Después de 119 horas atrapado, el domingo 17 de enero, a las 15:30 hrs, Jens Kristensen fue rescatado. Para sorpresa de los médicos, e incluso suya, el danés no tenía ningún hueso roto, ningún daño interno. Sólo se encontraba algo deshidratado, algo adolorido de la espalda y con un rasguño en la mano. “Cuando salí, la luz me lastimaba y me sentía entumido y fatigado, pero vivo. Me di cuenta de que me había convertido en un símbolo de esperanza para todos los que formaban parte de la Misión de las Naciones Unidas”.

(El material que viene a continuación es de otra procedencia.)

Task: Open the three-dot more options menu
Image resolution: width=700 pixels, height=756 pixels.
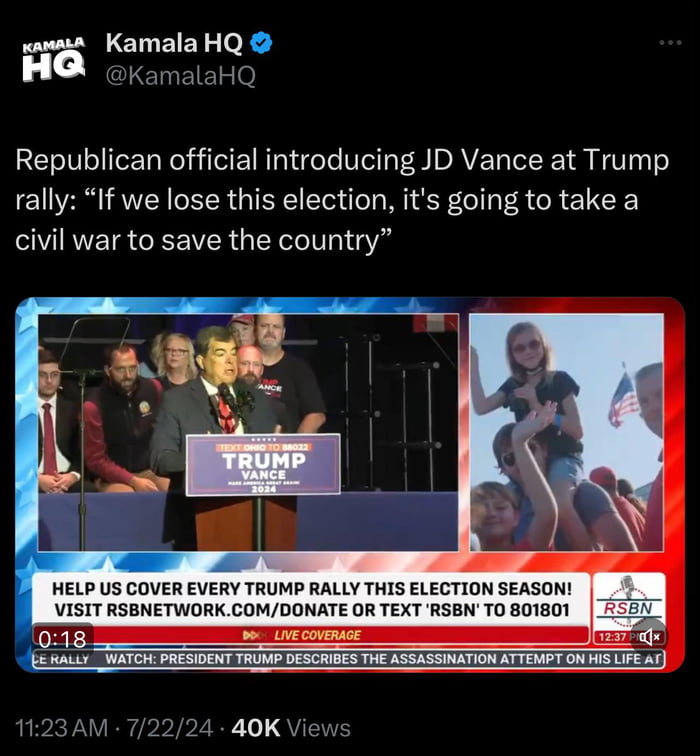Action: [670, 43]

Pasó los siguientes dos días en el hospital para recuperar líquidos. Recuerda bien la sensación de ese primer sorbo de agua y el sabor de esa primera galleta que fue su primer alimento en cinco días. Después, comenzó a enviar correos a su familia para avisar que se encontraba a salvo. En cuanto los médicos lo dieron de alta, él regresó a trabajar.
“Mucha gente que ha estado a punto de morir y sobrevive, se va a subir el Himalaya o cosas así. Para mí, el crecimiento fue más mental. Me propuse pasar más tiempo con mis seres queridos, preocuparme menos por los problemas de a diario y simplemente vivir”, refirió.